また日本のワクチン行政の改善に多大な貢献をされ、先日亡くなれた神谷齊先生への想いも話されました。

講演は、主に米国のワクチン行政の制度についてのお話でした。

製薬会社がワクチンを開発すると、まずFDAに生物学的製材申請(BLA)がFDAに提出されます。で、それに対して「ワクチンならびに関連する生物製剤に関する諮問委員会(VRBPAC)が助言を行い、問題なければFDAが認可。その後に予防接種の実施に関する諮問委員会(ACIP)が助言し、CDCで検討され、米国小児科学会(AAP)および米国内科学会(ACP)が提言し、問題なければCDCの疫学週報(MMWR)において使用に関する勧告を発表します。
そして、健康保険(民間)またはメディケアによる保険適応など、VFC(Vaccine for Children)や317連邦補助金プログラム、州政府などによりワクチン接種の資金が提供されます。

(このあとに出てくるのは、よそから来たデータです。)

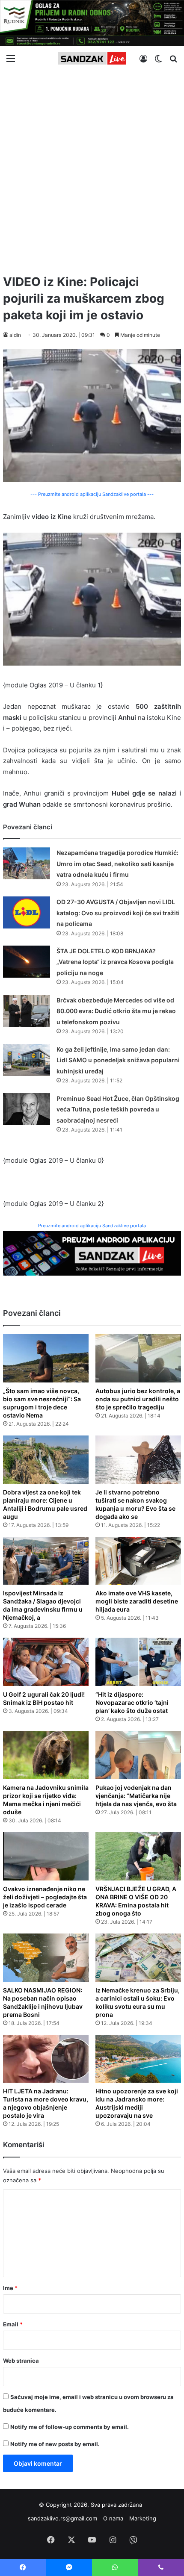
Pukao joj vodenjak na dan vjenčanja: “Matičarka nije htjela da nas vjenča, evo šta (136, 1795)
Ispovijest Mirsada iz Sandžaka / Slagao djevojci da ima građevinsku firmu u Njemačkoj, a (43, 1605)
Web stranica (21, 2360)
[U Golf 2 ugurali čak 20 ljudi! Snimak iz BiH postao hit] (46, 1662)
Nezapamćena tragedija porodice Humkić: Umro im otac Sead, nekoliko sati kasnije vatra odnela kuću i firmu (117, 863)
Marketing (142, 2518)
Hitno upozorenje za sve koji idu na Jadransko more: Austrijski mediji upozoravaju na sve (136, 2103)
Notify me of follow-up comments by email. (69, 2426)
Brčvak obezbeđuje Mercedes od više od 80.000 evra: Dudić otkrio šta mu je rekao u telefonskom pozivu (116, 1011)
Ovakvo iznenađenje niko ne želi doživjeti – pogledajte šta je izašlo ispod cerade (45, 1897)
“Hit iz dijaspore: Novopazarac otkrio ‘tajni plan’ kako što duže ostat (132, 1702)
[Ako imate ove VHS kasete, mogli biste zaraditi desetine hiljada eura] (138, 1561)
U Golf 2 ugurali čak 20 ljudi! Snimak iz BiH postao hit (44, 1698)
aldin (15, 335)
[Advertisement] (92, 169)
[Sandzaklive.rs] (92, 58)
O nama (113, 2518)
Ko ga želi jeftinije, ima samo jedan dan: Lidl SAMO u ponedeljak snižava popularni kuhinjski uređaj (118, 1060)
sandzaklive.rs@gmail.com (62, 2518)
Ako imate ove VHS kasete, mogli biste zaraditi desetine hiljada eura (136, 1601)
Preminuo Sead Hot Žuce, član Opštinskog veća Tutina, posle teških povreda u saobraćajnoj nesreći (117, 1109)
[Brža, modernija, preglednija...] (92, 1253)
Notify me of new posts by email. (55, 2443)
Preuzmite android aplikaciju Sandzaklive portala (92, 1226)
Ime (10, 2287)
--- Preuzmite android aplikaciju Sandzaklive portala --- (92, 494)
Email (13, 2324)
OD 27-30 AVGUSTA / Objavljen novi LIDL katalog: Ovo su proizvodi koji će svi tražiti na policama (118, 912)
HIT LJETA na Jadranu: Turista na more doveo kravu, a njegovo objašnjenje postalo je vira (45, 2103)
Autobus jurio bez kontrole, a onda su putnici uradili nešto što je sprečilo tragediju (137, 1399)
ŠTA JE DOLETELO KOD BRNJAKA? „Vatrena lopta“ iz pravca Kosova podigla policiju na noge (115, 961)
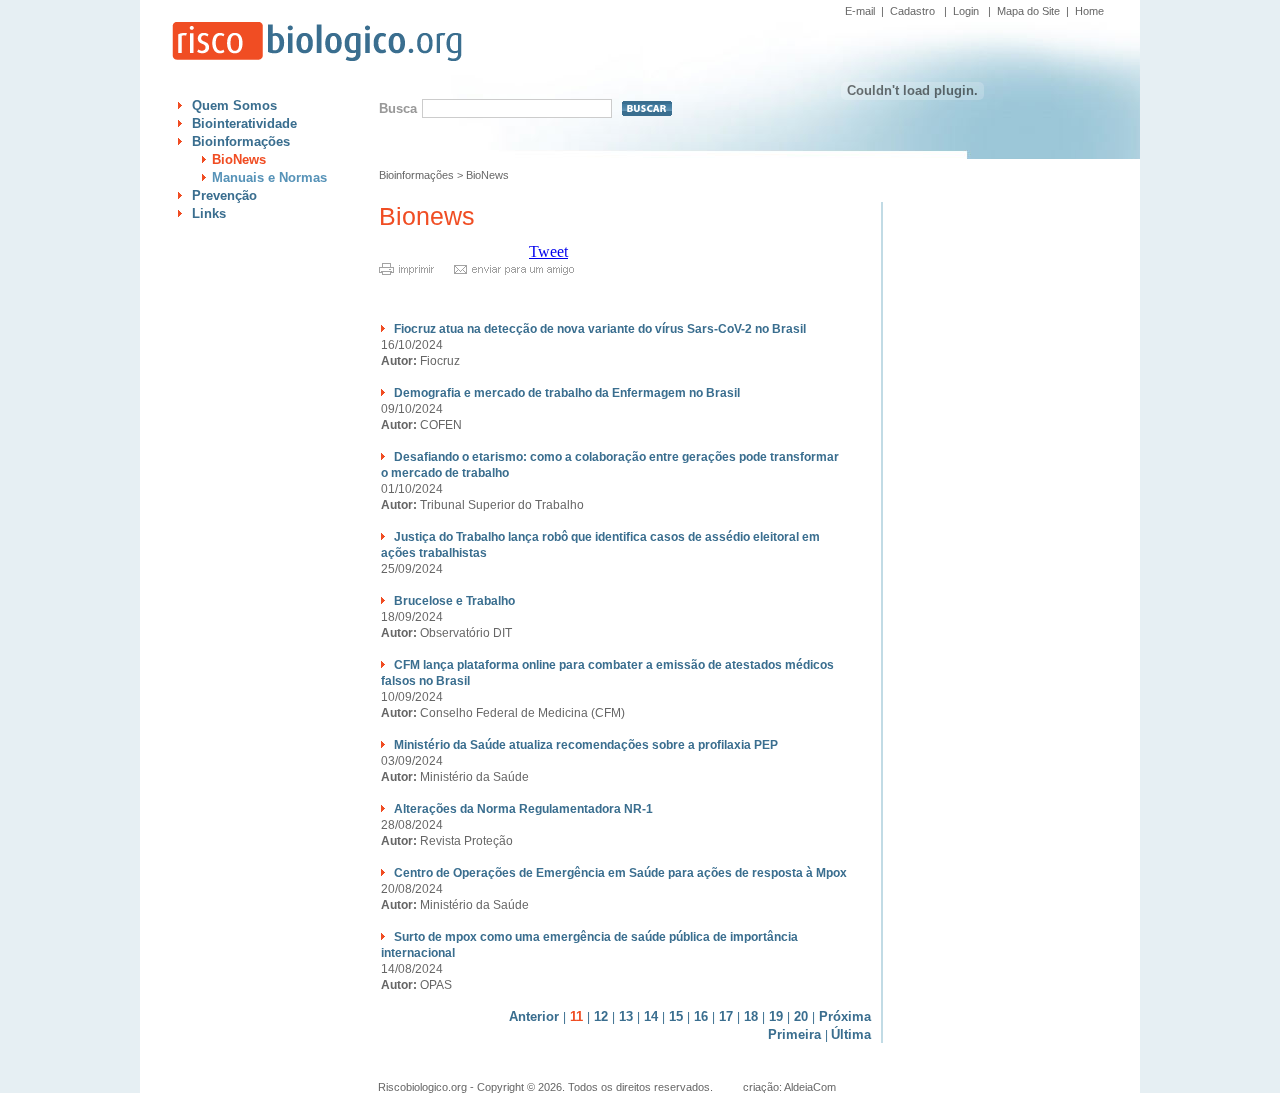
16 (701, 1016)
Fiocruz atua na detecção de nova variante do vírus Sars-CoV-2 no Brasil (600, 329)
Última (851, 1034)
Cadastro (912, 11)
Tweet (548, 251)
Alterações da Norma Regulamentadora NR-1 (523, 809)
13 (626, 1016)
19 (776, 1016)
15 (676, 1016)
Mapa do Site (1028, 11)
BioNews (239, 159)
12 (601, 1016)
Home (1089, 11)
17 (726, 1016)
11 (576, 1016)
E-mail (860, 11)
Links (209, 213)
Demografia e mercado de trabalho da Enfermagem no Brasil (567, 393)
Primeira (794, 1034)
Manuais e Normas (269, 177)
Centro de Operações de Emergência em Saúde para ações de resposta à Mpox (620, 873)
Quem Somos (234, 105)
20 (801, 1016)
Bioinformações (241, 141)
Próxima (845, 1016)
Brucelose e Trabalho (454, 601)
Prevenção (224, 195)
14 (651, 1016)
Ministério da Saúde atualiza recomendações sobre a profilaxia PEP (586, 745)
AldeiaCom (810, 1087)
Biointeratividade (244, 123)
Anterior (534, 1016)
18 (751, 1016)
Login (966, 11)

ワクチン政策の決定過程には、ACIPが深く関わっているんですが、このACIPは、医療や公衆衛生の関係者はもちろん、児童福祉や一般市民など様々な利害を代表するメンバーで構成され、そのほかの機関・団体からも多くの代表が連絡担当メンバーとして出席していることが特徴です。
CDCからもスタッフが提供され、製薬業界はワクチンに関するデータを提供し、委員会で発言します。そして各作業グループが勧告の提言を行い、委員会で議決され、それが国のワクチン政策に直接反映されます。
なので、このACIPでの提言は信頼されており、議論はもちろん一般公開されています。
そして、国から「独立した」機関であることも特徴です。

どこかの国のように、政局や役人の異動などに左右されない、長期的な戦略に基づいてワクチン政策が提言され、ワクチン導入後もその効果や安全性のチェックが継続され、定期的に検討されます。

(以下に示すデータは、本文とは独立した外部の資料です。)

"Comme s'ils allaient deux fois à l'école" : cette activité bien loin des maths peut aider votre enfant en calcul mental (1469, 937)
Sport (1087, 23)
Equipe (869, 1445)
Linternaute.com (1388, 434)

日本の今年3月のヒブワクチン・小児用肺炎球菌ワクチン接種に一時中断は、専門委員会を経ることなく(!)厚労省の独断で決定されました。その後の専門家による委員会で、結局はワクチン同時接種の因果関係は否定され、接種は再開されましたが、一般の方や医療現場に混乱を来たし、いまもその影響が深く残っています。
米国では乳児に対して、ジフテリア、破傷風、百日咳、不活化ポリオ、麻疹、風疹(これらは日本でも定期接種。ただしポリオはいまだに、世界の動向から10年遅れて「生」ワクチン。)、インフルエンザ菌b型(Hib)、B型肝炎、A型肝炎、ロタウイルス、おたふくかぜ、水痘、インフルエンザに対するワクチンが推奨されています。

これらは他の先進国でも推奨されており、日本がワクチン後進国と言われる所以です。

『世界の人々の健康に対するワクチンの効果は、どれほど強調しても強調しすぎるということはない。安全な水以外で、死亡率の低減と人口の増加にこれほど大きな影響を与える手段は他に存在しない』という言葉が印象的で、改めて我が国のワクチン行政の不備を痛感しました。


デービッド・ソールスベリー教授 
英国保健省予防接種部長
『英国におけるワクチンの現状』

米国と同様に、ワクチン政策を提言する独立した専門機関がありJCVI(Joint Committee on Vaccine and Immunisation)と呼ばれます。その提言を受け、保健省がワクチン政策を決定します。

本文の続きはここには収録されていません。